> [BRANO DI PARTENZA]:
Ho letto frasi simili sui cartelli e sui comunicati di molti centri sociali, ma ho sempre pensato che asterischi e affini non fossero tanto una soluzione reale, quanto un modo per sollevare il problema e avviare la discussione su un aspetto molto radicato nella nostra lingua. Per il nostro futuro cyberpunk, volevamo una soluzione più leggibile e pronunciabile, quindi abbiamo pensato alla schwa (ə), la vocale centrale media. Che suono ha? Quello della “a” finale di “mammeta” in napoletano (ma fa parte anche del dialetto piemontese, di quello ciociaro e di varie lingue romanze). Per pronunciarla, con un’approssimazione alla quale la storia della lingua non è per nulla estranea, è sufficiente fingere di non pronunciare l’ultima vocale di una parola.

> [RIGHE DI DATI]:
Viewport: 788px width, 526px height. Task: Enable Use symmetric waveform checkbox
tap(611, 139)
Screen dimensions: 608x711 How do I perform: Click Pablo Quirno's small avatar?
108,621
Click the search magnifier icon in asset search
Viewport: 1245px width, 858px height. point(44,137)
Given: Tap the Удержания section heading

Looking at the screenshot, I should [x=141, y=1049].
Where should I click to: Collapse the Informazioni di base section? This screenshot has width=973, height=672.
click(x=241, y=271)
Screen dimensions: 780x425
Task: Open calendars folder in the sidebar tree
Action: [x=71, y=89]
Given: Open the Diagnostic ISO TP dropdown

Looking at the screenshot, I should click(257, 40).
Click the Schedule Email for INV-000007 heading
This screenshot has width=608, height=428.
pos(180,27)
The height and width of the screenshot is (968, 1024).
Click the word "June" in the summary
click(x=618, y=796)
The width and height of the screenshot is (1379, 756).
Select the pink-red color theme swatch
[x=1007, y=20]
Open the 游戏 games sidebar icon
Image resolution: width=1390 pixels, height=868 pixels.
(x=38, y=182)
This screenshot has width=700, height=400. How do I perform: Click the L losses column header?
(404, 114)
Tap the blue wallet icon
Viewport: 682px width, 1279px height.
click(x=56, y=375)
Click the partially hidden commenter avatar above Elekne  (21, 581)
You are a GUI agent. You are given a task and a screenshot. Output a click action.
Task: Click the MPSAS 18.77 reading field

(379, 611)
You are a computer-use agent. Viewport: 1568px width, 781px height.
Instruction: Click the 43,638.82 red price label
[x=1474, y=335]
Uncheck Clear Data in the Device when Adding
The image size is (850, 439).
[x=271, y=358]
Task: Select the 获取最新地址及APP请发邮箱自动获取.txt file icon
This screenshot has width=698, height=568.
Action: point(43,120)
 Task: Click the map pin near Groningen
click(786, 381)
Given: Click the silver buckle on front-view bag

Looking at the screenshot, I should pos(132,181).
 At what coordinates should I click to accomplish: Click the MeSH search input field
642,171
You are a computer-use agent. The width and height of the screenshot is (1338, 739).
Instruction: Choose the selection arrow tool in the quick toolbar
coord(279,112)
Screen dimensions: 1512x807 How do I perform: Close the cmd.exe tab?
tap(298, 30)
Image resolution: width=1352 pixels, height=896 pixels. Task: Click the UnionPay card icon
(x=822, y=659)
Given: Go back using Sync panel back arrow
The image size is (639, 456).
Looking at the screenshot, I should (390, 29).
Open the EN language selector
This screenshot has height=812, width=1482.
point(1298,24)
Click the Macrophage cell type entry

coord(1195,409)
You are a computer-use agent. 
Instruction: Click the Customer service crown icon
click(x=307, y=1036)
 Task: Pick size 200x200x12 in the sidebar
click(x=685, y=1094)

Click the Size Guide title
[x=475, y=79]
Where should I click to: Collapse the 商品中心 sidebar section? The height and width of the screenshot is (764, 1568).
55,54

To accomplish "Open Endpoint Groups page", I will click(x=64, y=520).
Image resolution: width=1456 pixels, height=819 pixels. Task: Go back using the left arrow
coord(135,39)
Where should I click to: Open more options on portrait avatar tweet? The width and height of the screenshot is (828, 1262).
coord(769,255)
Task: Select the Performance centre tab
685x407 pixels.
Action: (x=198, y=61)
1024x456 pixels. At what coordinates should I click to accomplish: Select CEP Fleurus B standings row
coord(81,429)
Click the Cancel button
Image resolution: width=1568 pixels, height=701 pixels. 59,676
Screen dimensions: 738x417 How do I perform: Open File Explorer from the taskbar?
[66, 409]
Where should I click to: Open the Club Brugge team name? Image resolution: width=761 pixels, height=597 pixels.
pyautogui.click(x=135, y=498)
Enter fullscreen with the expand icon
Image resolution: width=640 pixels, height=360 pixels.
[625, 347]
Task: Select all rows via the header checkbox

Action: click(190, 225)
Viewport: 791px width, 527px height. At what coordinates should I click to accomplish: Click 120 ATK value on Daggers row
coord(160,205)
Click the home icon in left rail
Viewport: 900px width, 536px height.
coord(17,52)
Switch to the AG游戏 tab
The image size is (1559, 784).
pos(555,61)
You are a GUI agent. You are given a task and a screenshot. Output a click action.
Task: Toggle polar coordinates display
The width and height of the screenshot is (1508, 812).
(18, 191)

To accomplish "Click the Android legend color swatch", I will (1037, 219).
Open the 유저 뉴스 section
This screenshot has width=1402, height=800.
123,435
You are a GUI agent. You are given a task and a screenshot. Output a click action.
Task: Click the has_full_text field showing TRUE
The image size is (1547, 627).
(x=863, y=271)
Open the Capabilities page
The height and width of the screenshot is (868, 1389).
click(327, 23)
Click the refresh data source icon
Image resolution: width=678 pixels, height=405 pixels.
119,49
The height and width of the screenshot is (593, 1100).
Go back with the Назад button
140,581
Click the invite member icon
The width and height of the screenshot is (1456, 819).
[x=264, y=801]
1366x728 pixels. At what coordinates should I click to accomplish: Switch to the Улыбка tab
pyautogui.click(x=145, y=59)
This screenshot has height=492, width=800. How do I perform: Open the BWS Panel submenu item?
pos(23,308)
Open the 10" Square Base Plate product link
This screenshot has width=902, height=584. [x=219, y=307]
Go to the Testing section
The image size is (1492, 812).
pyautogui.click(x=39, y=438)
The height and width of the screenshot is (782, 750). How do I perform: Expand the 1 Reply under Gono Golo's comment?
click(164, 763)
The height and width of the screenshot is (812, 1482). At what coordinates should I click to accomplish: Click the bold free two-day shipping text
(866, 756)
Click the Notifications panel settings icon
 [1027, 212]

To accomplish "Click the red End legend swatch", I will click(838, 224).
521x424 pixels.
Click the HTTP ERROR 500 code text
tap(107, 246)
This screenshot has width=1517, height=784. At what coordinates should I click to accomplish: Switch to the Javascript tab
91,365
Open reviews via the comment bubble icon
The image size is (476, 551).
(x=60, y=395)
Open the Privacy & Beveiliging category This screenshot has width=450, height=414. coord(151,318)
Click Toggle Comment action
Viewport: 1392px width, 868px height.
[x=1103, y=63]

> [COMPLETA QUANTO SEGUE]:
(1) Rispondi alle domande seguenti sul brano dedicato alla schwa, indicando ogni risposta con la stessa lettera.
(a) Dove l'autore ha letto frasi simili?
(b) Quale vocale è stata scelta per il futuro cyberpunk?
(c) Di quale parola napoletana la "a" finale ha il suono descritto?
(2) Nel brano dedicato alla schwa, riscrivi la parte che comincia con "Ho letto frasi" e prosegue fino a "di una parola.", scambiando "cyberpunk" con "solarpunk".
Le righe riportate non servono per svolgere il lavoro.

> [SOLUZIONI PER ESERCIZIO]:
(1)
(a) L'autore ha letto frasi simili sui cartelli e sui comunicati di molti centri sociali.
(b) Per il futuro cyberpunk è stata scelta la schwa (ə), la vocale centrale media.
(c) Il suono descritto è quello della "a" finale di "mammeta" in napoletano.

(2)
Ho letto frasi simili sui cartelli e sui comunicati di molti centri sociali, ma ho sempre pensato che asterischi e affini non fossero tanto una soluzione reale, quanto un modo per sollevare il problema e avviare la discussione su un aspetto molto radicato nella nostra lingua. Per il nostro futuro solarpunk, volevamo una soluzione più leggibile e pronunciabile, quindi abbiamo pensato alla schwa (ə), la vocale centrale media. Che suono ha? Quello della “a” finale di “mammeta” in napoletano (ma fa parte anche del dialetto piemontese, di quello ciociaro e di varie lingue romanze). Per pronunciarla, con un’approssimazione alla quale la storia della lingua non è per nulla estranea, è sufficiente fingere di non pronunciare l’ultima vocale di una parola.